Doch sie wurden gar nicht verfolgt, denn der Gepard war, Weg und Steg nicht achtend, durch das Gebüsch gebrochen.

Auf der anderen Seite stand eine Bank, auf der saßen zwei ältere Herren, die sich über ihre Angelegenheiten unterhielten. Da sahen sie das große, buntgefleckte Raubtier hart an sich vorüberspringen, und dem einen der Herren, einem behäbigen, gesetzten Mann, fiel der Unterkiefer herunter, die Augen standen ihm vor dem Kopf, und mit zitternden Fingern in die Richtung deutend, in der Jonny verschwunden war, sagte er nur immer: »Da, da, da – –«.

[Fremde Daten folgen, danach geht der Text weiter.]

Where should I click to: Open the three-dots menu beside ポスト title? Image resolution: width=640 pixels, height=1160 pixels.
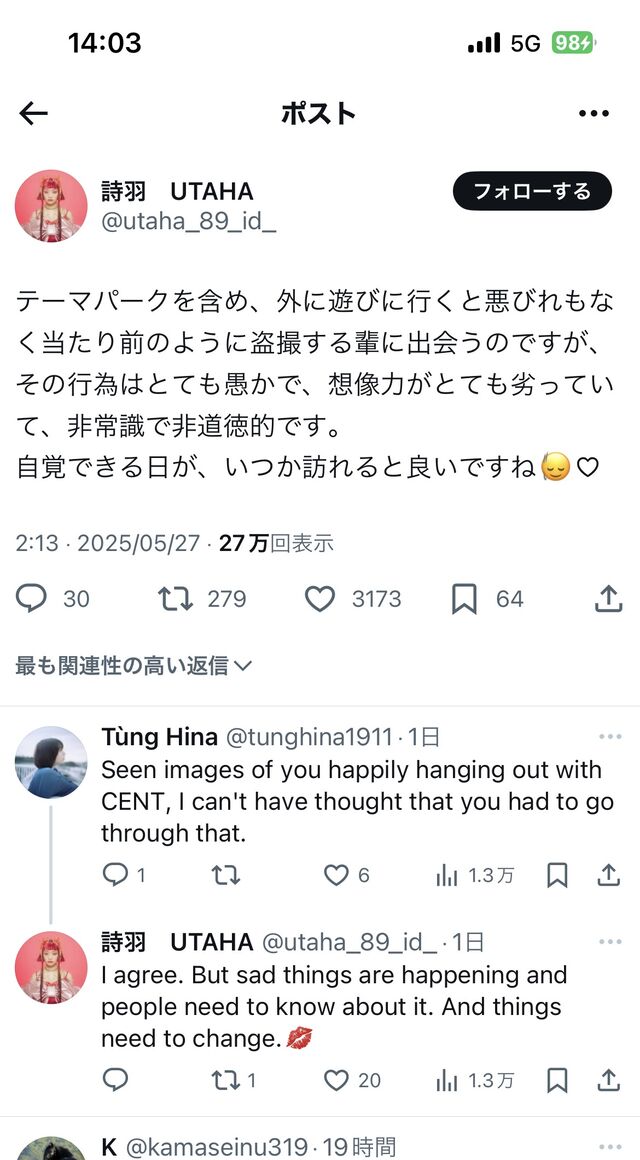593,113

Der andere, ein kleines, spitzes Männlein, hielt den Kopf schief wie ein Huhn, das gerade ein Korn entdeckt, und lächelte ungläubig vor sich hin. Dabei bewegte er nicht ein Glied. Doch plötzlich stieß er einen Schreckensruf aus und raste, unablässig schreiend, dem Ausgang des Zoologischen Gartens zu. Der Behäbige rief ihm nach, er möchte auf ihn warten, er selbst hätte auch Weib und Kind, doch der andere sauste weiter.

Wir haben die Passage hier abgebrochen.